1014. A cohort comparison analysis of fixed pressure ventriculoperitoneal shunt valves with programmable valves for hydrocephalus following non-traumatic subarachnoid hemorrhage

Authors: Eduardo Esteban Orrego Gonzalez; Eduardo Esteban Orrego Gonzalez, MD; Luis Ascanio, MD; Alejandro Enriquez Marulanda, MD; Justin Murray Moore, MD, PhD; Noah Jordan, BS; Cristopher Ogilvy, MD; Thomas Ajith, MD (Cali, Colombia)

Introduction: Hydrocephalus after non-traumatic subarachnoid hemorrhage (SAH) is a fairly common sequela which may require the placement of ventriculoperitoneal shunts (VPS). Adjustable-pressure valves (APV) are being widely used in this situation though more expensive than differential-pressure valves (DPV). This study aims to compare outcomes between APV and DPV. Methods: A single-institution retrospective review of patients with non-traumatic SAH who underwent VPS placement for the treatment of hydrocephalus after SAH, between July of 2007 and December of 2016, was performed. Patients were classified according to the type of valve (APV vs. DPV). Factors that could predict the type of valve used were evaluated.
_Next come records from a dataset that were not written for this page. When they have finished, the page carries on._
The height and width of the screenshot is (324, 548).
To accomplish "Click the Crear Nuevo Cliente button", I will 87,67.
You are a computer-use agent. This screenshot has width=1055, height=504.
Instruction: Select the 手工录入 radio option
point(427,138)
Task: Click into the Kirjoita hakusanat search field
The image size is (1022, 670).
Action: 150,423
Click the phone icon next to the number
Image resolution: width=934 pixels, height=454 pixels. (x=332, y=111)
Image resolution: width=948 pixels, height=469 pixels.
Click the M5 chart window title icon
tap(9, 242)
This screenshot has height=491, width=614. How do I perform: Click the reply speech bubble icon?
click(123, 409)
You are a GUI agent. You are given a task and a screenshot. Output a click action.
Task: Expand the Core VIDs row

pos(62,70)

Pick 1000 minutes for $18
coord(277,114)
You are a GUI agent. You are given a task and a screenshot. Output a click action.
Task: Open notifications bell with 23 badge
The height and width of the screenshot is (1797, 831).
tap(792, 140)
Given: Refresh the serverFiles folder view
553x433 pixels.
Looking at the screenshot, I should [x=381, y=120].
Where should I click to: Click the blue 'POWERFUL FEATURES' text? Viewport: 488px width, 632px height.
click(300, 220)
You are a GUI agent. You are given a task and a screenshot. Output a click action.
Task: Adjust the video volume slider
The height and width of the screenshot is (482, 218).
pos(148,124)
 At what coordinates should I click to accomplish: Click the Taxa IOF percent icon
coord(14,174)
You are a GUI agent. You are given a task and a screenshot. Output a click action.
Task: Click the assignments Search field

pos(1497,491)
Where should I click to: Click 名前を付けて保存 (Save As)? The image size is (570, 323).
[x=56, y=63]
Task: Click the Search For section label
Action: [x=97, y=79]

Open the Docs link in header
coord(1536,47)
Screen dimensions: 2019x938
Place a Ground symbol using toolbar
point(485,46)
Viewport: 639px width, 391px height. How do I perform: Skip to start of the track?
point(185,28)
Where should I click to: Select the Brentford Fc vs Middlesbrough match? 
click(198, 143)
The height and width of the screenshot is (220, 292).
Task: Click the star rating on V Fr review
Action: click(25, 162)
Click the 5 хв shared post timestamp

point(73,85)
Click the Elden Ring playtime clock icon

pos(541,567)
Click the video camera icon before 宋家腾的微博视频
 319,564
In addition, we assessed outcomes which included VPS revision rate, adjustments of performance level and complications Results: A total of 66 patients underwent VPS placement which were equally distributed into the two groups of valves. VPS failure occurred in 11 cases (16.7%) in the entire sample, nine patients (27.3%) with a DPV and two patients (6.1%) with an APV had a VPS failure (p=0.021). Five patients (7.56%) had complications related to overdrainage, three of them had an APV and were managed by adjusting the PL of the valve. VPS placement before discharge during the initial hospitalization ( p= 0.024) was statistically significant associated with the use of a differential pressure valve, while the type of external ventricular drain (EVD) failure ( p= 0.034) was associated with the use of an APV. Conclusion: Placement of a VPS before discharge was associated with the use of a DPV. Other factors did not predict the type of valve used after a SAH; rather this could be a preference of the attending. APV have a lower rate of surgical revisions in patients with hydrocephalus secondary to SAH.